A very long day today (the alarm went off at 3:10am!), but hey, recycling is IN, right?

We’re all about doing the right thing here at Left-Handed Complement, and in that spirit we’re recycling some of yr (justifiably) humble svt‘s favorite electrons. And, with nearly 470 fresh daily posts in the past 16+ months, the recycling process has an exceptionally rich vein to mine.

I hereby stop apologizing for observing the prime directive of blogging: Thou Shalt Blog Daily!

And, I’m guessing that most of you weren’t here nine months ago. As one of my favorite paper publications used to say as they flogged unsold back issues: “If you haven’t read it yet, it’s new for you!”
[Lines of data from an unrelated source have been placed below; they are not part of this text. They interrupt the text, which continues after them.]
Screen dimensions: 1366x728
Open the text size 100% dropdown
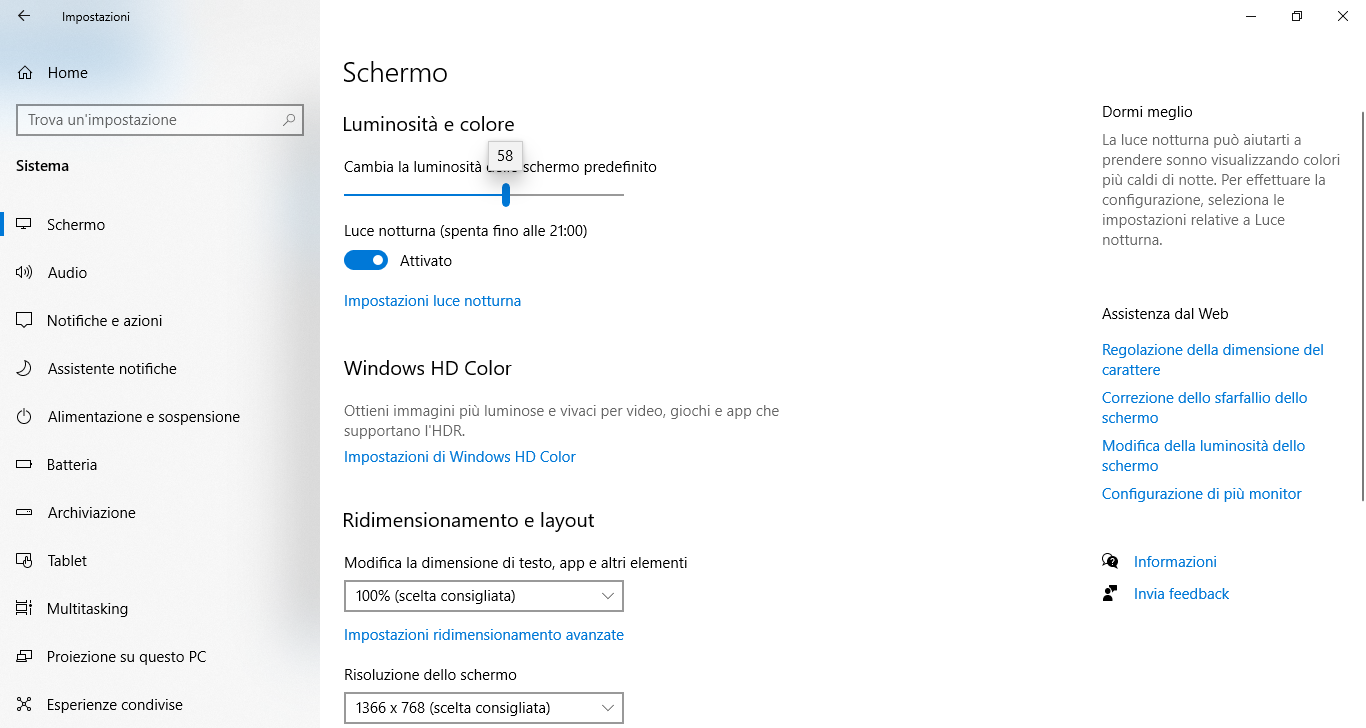click(484, 596)
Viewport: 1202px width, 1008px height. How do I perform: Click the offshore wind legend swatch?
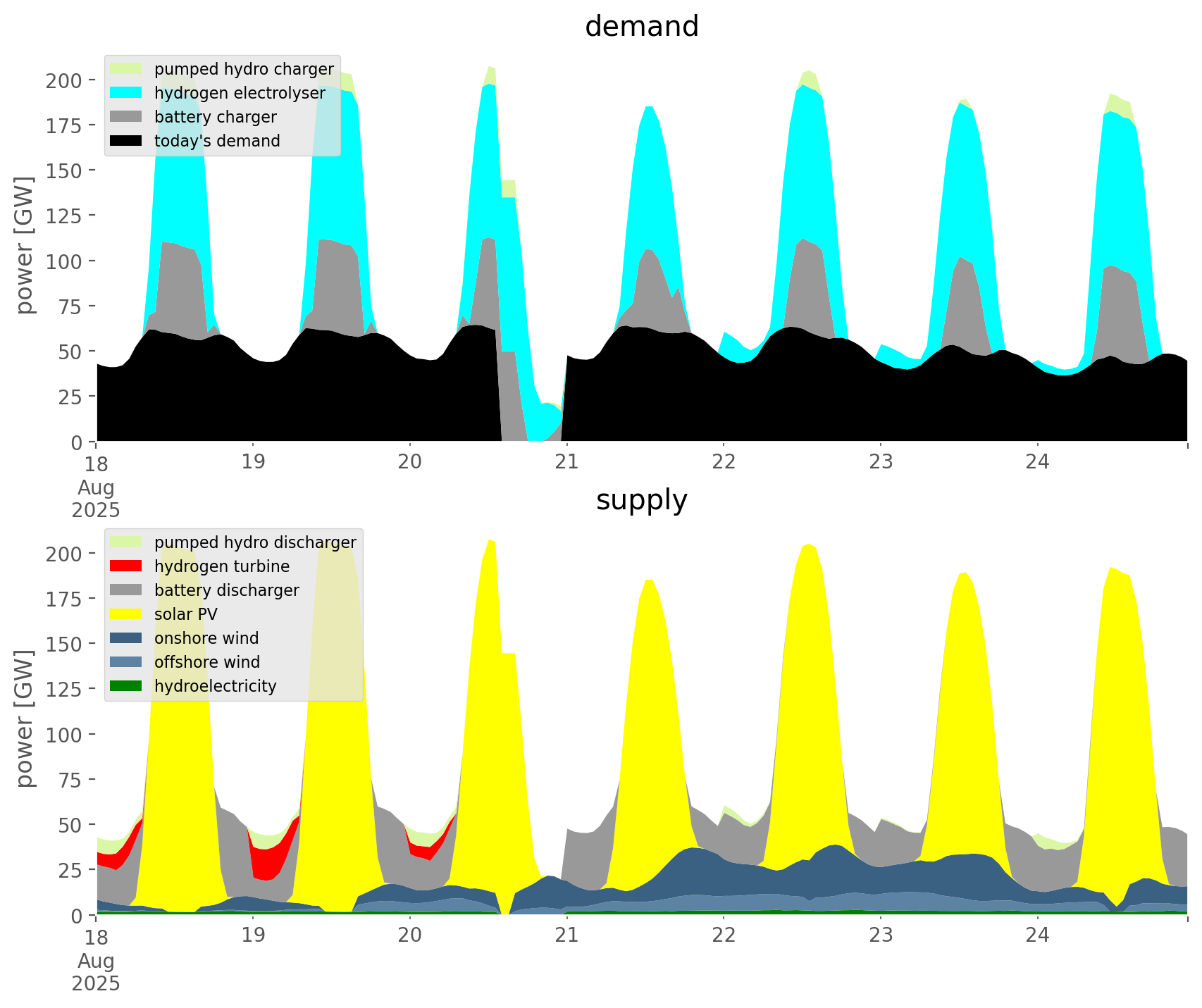[x=126, y=662]
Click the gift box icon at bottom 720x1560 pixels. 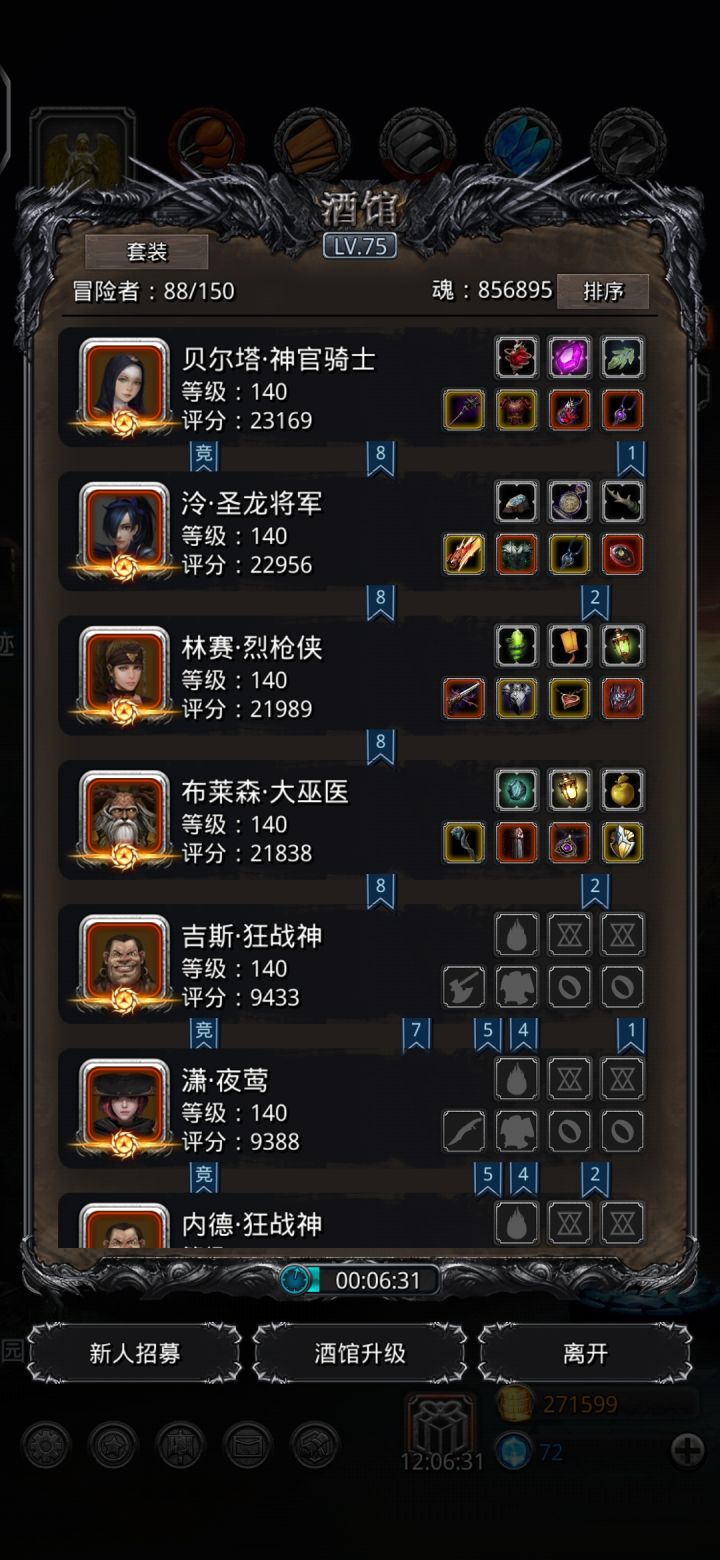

lhc76019043_thumb24_thumb2_thumb2_th[2]

Blast from the Past!

A post we really, really loved to write, and read, and re-read…

From last fall, originally posted November 11, 2007, and truer now than ever, titled “mm190: U. S. Health Care – Excuses, not facts.”

MUDGE’S Musings

Access to affordable health care. Five words. Easy to write. Rolls off the keyboard fluidly even. Simple phrase; political cesspool. Can universal access to affordable health care ever happen in the U.S.?

Paul Krugman, the economist whose columns appear in the Opinion section of the NYTimes, this week reminds us that the failings of our health care system are manifest: we spend more, but get less – fewer covered and lower life expectancy than in any other western economy.

Moreover, the usual suspects (our lifestyle) and the usual bugbears (socialized medicine!) are distortions and outright lies.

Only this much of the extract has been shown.